The Pakistani media – a vibrant, independent industry comprising dozens of print publications and television channels – did not fare much better. Days after the rains began, domestic outlets were more focused on negative coverage of Pakistani politicians’ response to the flooding.

President Asif Ali Zardari was widely critiqued for continuing with a scheduled trip to Europe while the floods raged. Riding the wave of populist ire, local television channels spent hours each day covering what they dubbed Zardari’s “joy ride,” a trip that included a helicopter ride to his family’s sixteenth-century chateau in Normandy, France. On the day that Zardari faced protests by long-time supporters in Birmingham, England, and even had a shoe thrown at him, there was barely any mention of the flooding on Pakistani airwaves. Three months later, one is hard-pressed to find coverage on the aftermath of the flooding in the local press.

Overall, the skewed media coverage has eclipsed an important statistic: 70 percent of the 20 million Pakistanis affected by the floods are women and children. These demographic groups are not the targets of extremist organizations looking to increase their ranks, nor are they corrupt politicians abdicating their responsibilities while the nation drowns. They are simply victims of a devastating natural disaster.

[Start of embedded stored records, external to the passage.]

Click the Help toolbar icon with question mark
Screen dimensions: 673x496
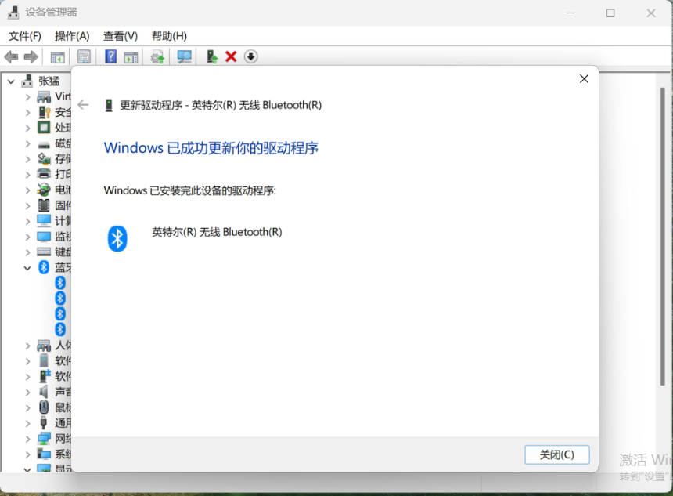coord(110,56)
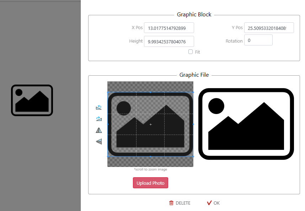The height and width of the screenshot is (211, 305).
Task: Confirm changes with the OK label
Action: (x=216, y=203)
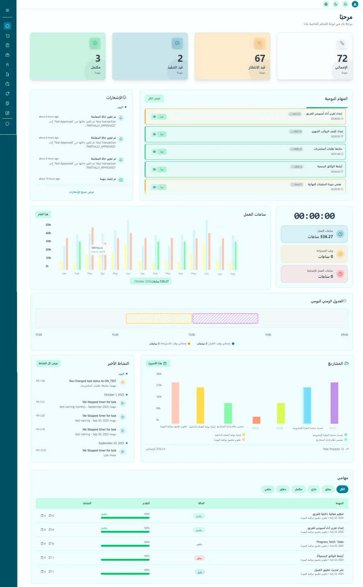Click the purple Pr07 bar in the projects chart

click(x=334, y=403)
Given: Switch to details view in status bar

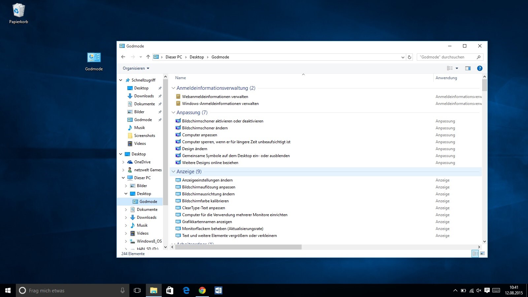Looking at the screenshot, I should tap(475, 253).
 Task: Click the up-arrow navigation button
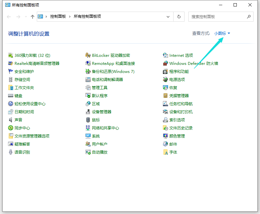click(33, 17)
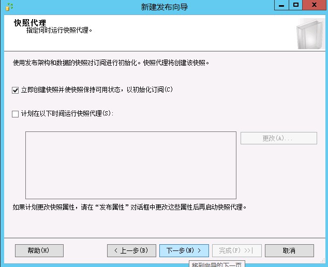Click the 新建发布向导 title bar text

pos(163,7)
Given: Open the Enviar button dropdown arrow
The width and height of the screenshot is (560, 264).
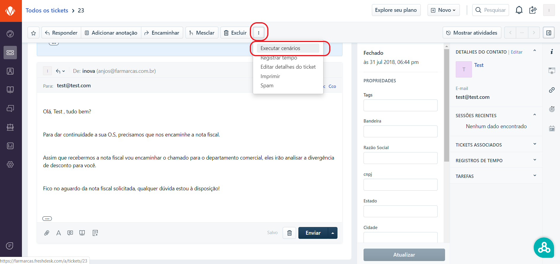Looking at the screenshot, I should [333, 233].
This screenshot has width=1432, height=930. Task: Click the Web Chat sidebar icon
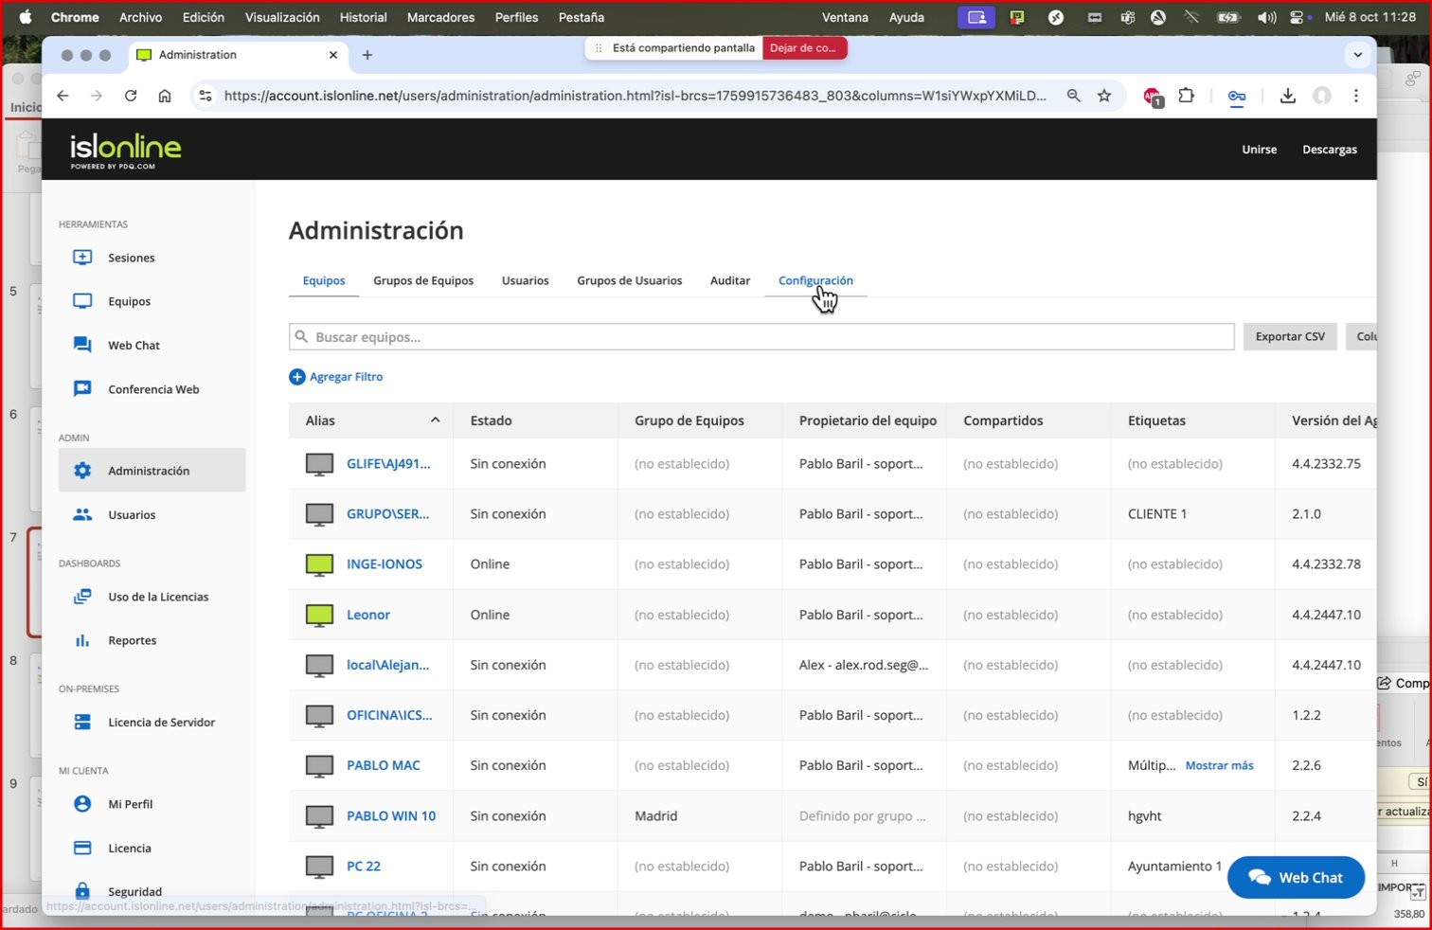pyautogui.click(x=82, y=345)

Half a million women caught by the flooding will give birth before February next year, and according to the World Health Organization, 32,000 will experience complications. Doctors Without Borders reports that the number of C-sections performed has already doubled owing to the poor conditions in which flood-affected women are living—without privacy, access to a toilet, or a change of clothes. Many women who have successfully delivered since being displaced are too weak to breastfeed, leaving their infants at risk of waterborne diseases and chronic malnutrition.

The fact that the international community has expressed fears about the increased post-flood security risk, but is less aware of the plight of the most vulnerable flood victims reflects a failure of the global media industry as well as the Pakistan government’s public diplomacy efforts.

It is not too late to rewrite the flood narrative, however. $9.7 billion USD is needed to repair the infrastructure damage caused by the floods, and seven million people remain without shelter. It is high time that journalists, and members of the international community at large, place a new round of phone calls.